On Thu, 20 Apr 1995, LEI YI T wrote:
> G'day all,
>
> I am working on a proposal to deploy a firewall internally between secure
> and insecure portions of a corporate network.
>
> We don't yet have firm constraints, but I know that a forwarding rate across
> the "wall" of at least 750 packets per second will be required based on
> current statistics from a router. I believe this will turn out to be more
> like 2500 packets per second once the firewall is implemented.
>
> No data as to the numbers or types of concurrent connections is yet
> available, but several hundred (mostly idle of course) telnet sessions are
> likely to be required, along with perhaps 50 simultaneous FTP transfers.
> Interactive telnet speed (ie packet latency) is more important that raw data
> throughput rate. Other types of proxies (SNMP, WWW) are likely, but will be
> of less frequency and significance.
>
> A few problems have occurred to me:
>
> 1. Are any numbers available on performance constraints for a TIS firewall?
> Examples:
> How much memory is required for a new Telnet, FTP or other type of proxy
> connection?

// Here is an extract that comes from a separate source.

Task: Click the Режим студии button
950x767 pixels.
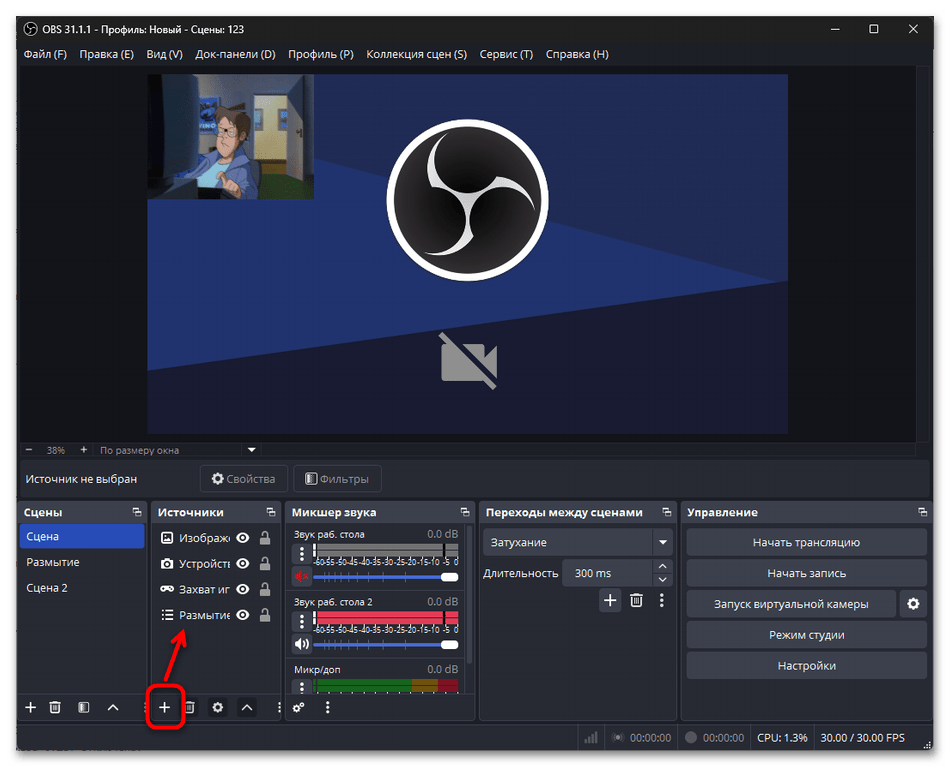Action: (806, 635)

Is a new process forked?
>
> 2. Is there a "magic" upper limit on forwarding or connections which cannot
> be exceeded?
>
> 3. What type of box will be necessary (assuming we choose TIS) to service
> this type of load? Will one (fault tolerant) box be sufficient?
The Gauntlet, TIS' commercial offering based on the FWTK is currently
shipping with a 60 mhz Pentium box running a modified version of BSDI.
I would be surprised if this would not be sufficiently powerfull however
it would not, IMHO, meet your requirement for fault tolerance.
>
> 4. If one box will not suffice (assumed), then is it possible to deploy
> multiple boxes and direct specific traffic at each box? If the device looks
> like a router (my assumption), is such traffic splitting viable without
> static routes in clients?
Just about anything is possible if you work hard enough at it but my
impression is that trying to split types of traffic between multiple TIS
Gauntlet or TIS fwtk boxes would be a non-trivial undertaking. With the
fwtk/Gauntlet, the box does NOT "look" like a router. I looks very much
like a bastion host. Different configs are possible. One is where the box
has multiple ethernet NIC's (this is standard equipment for the Gauntlet),
one is from/to the untrusted network (e.g. the Internet, perhaps a
screening router attached to your ISP) and the other is to the trusted
(e.g. the "inside") network. The proxy software sits between the two and
applies the rules specified via your configuration information.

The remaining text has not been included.